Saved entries

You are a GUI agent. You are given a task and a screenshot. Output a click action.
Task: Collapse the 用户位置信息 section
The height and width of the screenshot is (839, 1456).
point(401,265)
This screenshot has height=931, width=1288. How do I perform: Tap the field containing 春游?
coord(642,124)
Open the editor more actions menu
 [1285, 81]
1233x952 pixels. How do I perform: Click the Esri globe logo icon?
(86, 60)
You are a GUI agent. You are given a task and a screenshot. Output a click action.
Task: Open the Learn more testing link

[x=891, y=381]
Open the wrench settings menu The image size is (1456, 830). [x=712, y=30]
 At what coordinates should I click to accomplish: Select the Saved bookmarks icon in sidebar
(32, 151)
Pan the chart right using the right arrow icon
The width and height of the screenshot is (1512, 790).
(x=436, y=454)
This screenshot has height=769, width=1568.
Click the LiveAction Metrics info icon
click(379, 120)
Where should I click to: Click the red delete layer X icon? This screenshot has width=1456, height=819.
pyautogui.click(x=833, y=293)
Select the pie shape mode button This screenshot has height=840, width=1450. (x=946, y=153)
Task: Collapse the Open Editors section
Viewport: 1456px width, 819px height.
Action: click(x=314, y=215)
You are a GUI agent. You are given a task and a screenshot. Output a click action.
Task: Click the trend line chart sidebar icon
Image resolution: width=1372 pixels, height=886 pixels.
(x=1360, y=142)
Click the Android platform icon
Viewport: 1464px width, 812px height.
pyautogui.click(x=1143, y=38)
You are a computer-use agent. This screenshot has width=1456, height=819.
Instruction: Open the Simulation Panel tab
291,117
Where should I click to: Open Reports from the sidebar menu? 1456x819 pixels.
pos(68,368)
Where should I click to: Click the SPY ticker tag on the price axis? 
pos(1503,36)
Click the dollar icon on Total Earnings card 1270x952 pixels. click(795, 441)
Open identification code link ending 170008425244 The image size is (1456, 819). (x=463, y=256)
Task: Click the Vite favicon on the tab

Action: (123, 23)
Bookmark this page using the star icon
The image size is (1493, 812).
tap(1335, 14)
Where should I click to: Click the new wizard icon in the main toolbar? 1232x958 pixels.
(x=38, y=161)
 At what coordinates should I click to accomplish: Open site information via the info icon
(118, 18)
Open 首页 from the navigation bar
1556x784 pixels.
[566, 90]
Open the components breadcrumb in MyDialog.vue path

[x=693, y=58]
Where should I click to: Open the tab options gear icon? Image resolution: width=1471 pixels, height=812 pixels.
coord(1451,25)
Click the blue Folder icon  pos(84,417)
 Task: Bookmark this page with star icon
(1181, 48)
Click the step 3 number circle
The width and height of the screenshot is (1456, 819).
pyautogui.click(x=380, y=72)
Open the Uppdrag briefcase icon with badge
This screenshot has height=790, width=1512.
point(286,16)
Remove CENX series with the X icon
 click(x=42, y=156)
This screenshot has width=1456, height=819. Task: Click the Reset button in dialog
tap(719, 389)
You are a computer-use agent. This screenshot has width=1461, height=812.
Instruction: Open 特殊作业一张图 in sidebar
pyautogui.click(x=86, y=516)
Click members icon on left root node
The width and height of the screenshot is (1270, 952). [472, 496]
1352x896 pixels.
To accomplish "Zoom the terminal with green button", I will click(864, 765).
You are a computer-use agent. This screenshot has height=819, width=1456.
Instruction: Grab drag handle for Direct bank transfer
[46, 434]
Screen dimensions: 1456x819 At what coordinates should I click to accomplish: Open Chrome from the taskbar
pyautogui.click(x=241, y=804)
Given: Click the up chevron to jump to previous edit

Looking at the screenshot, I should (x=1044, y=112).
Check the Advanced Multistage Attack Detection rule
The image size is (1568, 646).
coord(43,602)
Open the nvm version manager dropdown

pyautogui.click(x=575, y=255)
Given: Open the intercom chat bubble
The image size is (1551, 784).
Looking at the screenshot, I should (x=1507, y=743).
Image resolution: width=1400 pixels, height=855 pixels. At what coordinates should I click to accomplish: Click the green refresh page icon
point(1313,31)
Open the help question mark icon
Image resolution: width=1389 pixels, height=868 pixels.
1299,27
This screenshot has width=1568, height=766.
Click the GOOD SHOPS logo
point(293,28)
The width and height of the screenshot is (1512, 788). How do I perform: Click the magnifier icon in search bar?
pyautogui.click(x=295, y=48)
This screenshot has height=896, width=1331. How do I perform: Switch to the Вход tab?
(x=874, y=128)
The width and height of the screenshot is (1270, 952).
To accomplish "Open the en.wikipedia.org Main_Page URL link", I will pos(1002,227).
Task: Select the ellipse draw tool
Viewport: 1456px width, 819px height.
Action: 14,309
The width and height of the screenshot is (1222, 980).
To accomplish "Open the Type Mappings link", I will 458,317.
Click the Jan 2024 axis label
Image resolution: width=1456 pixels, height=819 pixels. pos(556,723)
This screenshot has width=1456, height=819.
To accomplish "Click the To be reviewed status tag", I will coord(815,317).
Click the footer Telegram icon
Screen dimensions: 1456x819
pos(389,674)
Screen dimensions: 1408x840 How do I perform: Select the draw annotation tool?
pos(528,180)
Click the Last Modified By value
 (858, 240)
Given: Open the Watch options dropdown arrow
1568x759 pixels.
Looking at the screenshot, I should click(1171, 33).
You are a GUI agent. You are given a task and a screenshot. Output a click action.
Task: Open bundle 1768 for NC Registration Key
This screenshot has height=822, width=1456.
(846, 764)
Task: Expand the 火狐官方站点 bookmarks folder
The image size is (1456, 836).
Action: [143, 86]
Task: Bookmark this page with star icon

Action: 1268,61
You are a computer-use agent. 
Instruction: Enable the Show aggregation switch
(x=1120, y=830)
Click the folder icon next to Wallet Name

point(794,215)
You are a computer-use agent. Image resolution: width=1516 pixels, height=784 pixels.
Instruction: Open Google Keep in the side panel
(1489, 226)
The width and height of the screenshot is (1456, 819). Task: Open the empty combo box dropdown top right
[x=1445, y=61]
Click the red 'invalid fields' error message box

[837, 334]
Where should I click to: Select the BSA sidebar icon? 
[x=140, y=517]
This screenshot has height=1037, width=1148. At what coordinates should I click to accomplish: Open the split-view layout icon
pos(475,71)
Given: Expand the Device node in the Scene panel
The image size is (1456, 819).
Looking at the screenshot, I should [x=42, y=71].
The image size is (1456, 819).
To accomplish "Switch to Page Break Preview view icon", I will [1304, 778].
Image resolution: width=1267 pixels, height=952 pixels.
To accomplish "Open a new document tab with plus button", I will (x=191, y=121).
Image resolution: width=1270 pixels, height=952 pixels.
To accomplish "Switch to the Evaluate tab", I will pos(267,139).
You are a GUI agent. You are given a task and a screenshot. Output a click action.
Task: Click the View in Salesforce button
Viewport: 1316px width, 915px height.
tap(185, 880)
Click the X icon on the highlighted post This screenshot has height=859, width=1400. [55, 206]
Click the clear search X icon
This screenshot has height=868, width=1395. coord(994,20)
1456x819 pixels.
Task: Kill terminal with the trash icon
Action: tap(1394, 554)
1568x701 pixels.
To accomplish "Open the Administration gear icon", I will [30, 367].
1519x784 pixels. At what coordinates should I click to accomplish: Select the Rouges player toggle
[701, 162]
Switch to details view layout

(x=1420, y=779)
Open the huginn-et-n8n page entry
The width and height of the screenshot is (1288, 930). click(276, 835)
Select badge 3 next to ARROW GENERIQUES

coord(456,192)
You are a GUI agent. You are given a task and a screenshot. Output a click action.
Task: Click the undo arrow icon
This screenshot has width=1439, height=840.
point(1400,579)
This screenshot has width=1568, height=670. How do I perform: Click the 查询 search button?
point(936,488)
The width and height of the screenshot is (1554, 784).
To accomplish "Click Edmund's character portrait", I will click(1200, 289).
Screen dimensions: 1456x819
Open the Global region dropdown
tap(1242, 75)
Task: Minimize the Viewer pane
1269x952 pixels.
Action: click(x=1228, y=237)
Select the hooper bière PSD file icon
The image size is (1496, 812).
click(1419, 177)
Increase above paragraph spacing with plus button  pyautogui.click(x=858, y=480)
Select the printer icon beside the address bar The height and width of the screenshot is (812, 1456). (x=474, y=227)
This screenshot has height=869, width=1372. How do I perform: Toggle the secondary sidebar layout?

◆ **EXERCISE**
Using the records above, restate word for word the lines from the one with "This screenshot has height=1037, width=1148." through the one with "Click the X", both included.

◆ **ANSWER SECTION**
This screenshot has height=1037, width=1148. At what coordinates should I click to accomplish: Open the split-view layout icon
pos(475,71)
Given: Expand the Device node in the Scene panel
The image size is (1456, 819).
Looking at the screenshot, I should [x=42, y=71].
The image size is (1456, 819).
To accomplish "Switch to Page Break Preview view icon", I will [1304, 778].
Image resolution: width=1267 pixels, height=952 pixels.
To accomplish "Open a new document tab with plus button", I will (x=191, y=121).
Image resolution: width=1270 pixels, height=952 pixels.
To accomplish "Switch to the Evaluate tab", I will pos(267,139).
You are a GUI agent. You are given a task and a screenshot. Output a click action.
Task: Click the View in Salesforce button
Viewport: 1316px width, 915px height.
tap(185, 880)
Click the X icon on the highlighted post This screenshot has height=859, width=1400. [55, 206]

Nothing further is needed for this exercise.